+++ Dataset records
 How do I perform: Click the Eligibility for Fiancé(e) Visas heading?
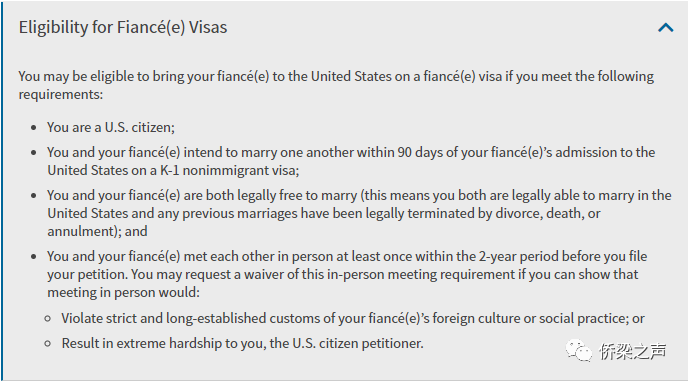123,27
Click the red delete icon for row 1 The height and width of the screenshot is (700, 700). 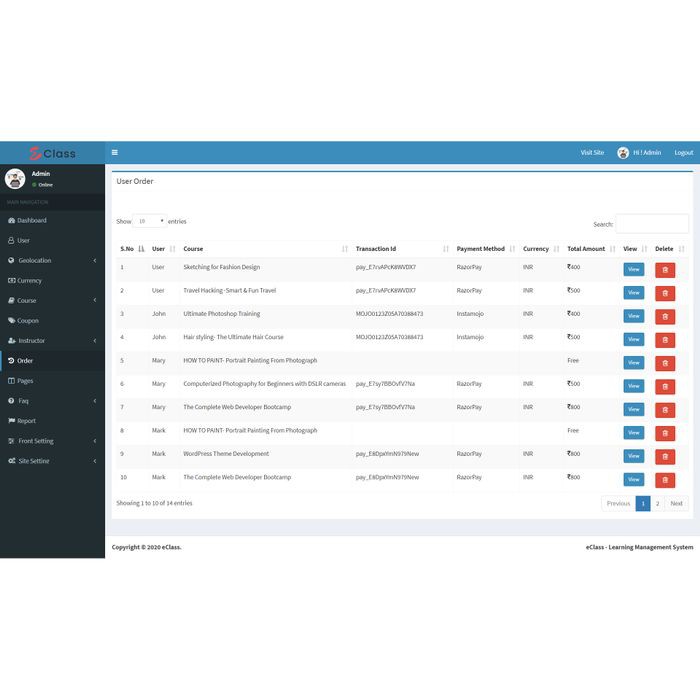click(x=665, y=269)
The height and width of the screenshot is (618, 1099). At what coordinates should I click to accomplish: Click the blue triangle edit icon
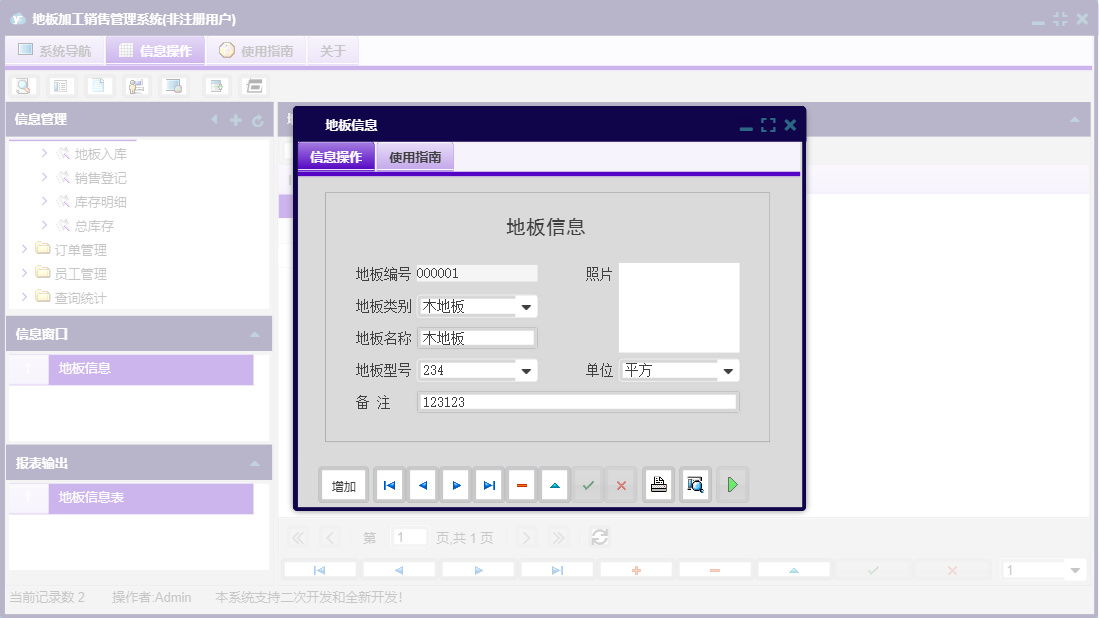(x=555, y=485)
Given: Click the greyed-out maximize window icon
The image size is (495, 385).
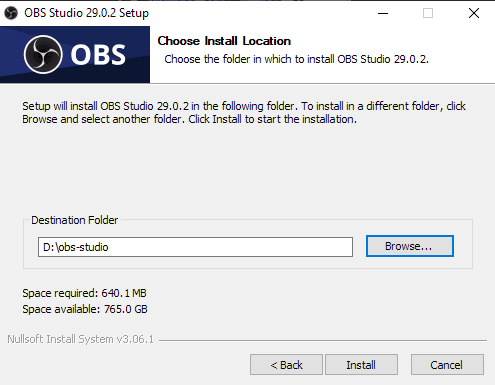Looking at the screenshot, I should coord(428,13).
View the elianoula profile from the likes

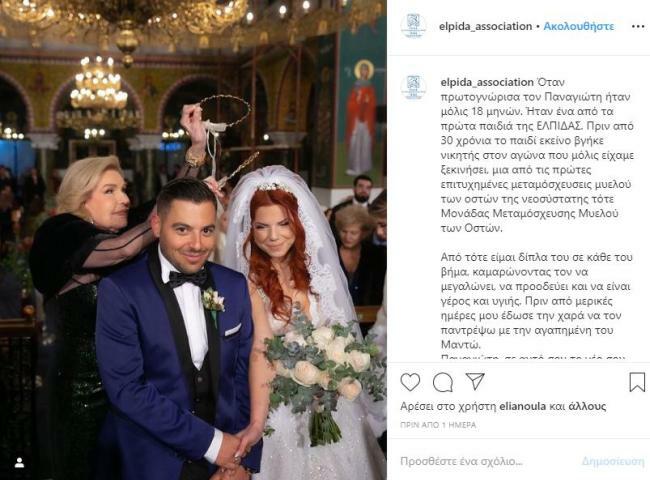pos(522,406)
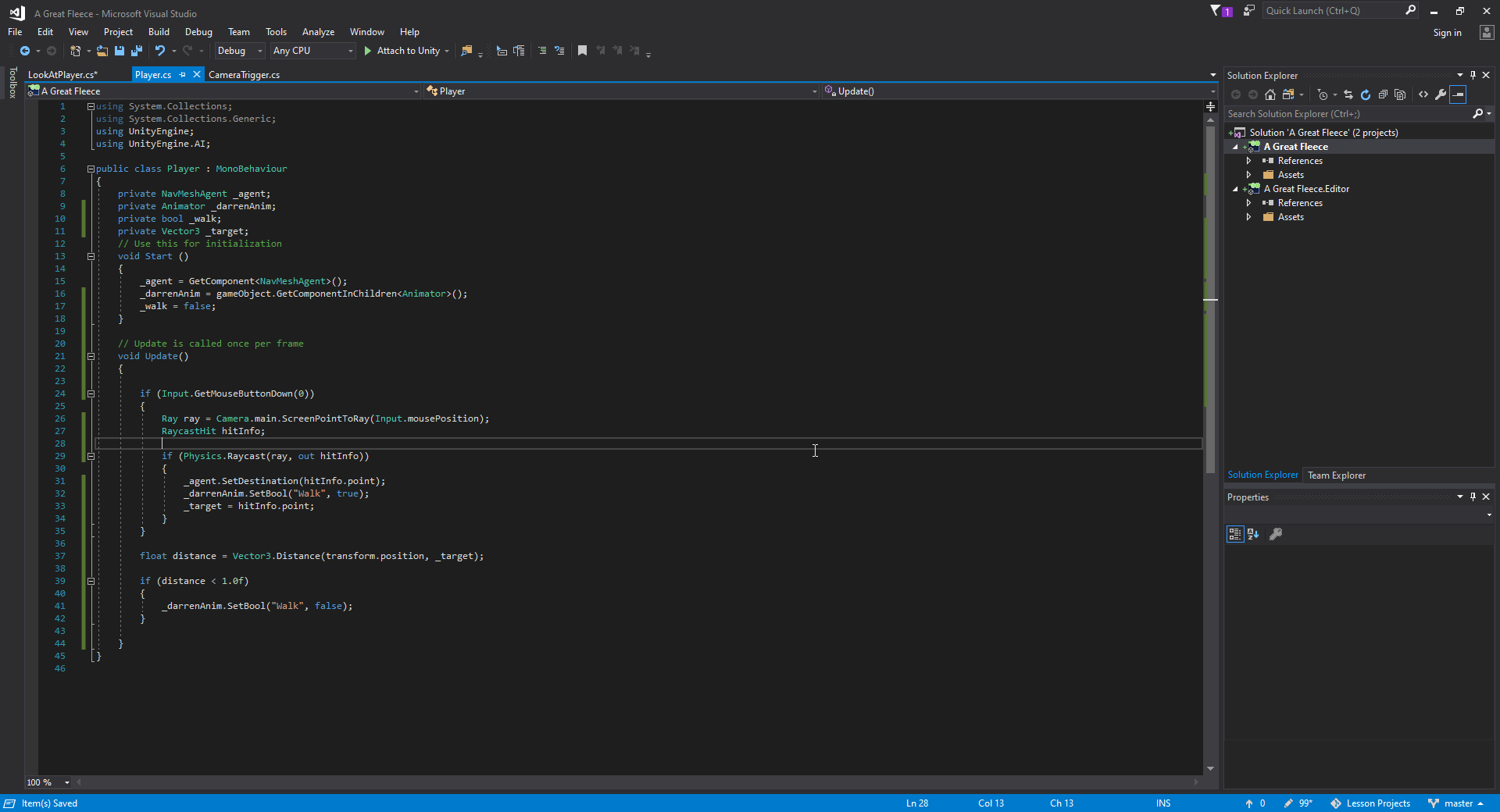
++++++
> **The problem**:
Rewrite the material from the line containing "The height and width of the screenshot is (618, 1099)." through the end of the material as a two-column CSV with the headers instruction and coordinates. Give one row per instruction, put its text and its answer each in a single quoted field with line breaks turned into spaces, and leave the pictures out.

> **Result of this task**:
instruction,coordinates
"The height and width of the screenshot is (618, 1099). At what coordinates should I click to accomplish: Click the blue triangle edit icon","(x=555, y=485)"
"Given: Click the greyed-out maximize window icon The image size is (495, 385).","Looking at the screenshot, I should coord(428,13)."
"View the elianoula profile from the likes","pos(522,406)"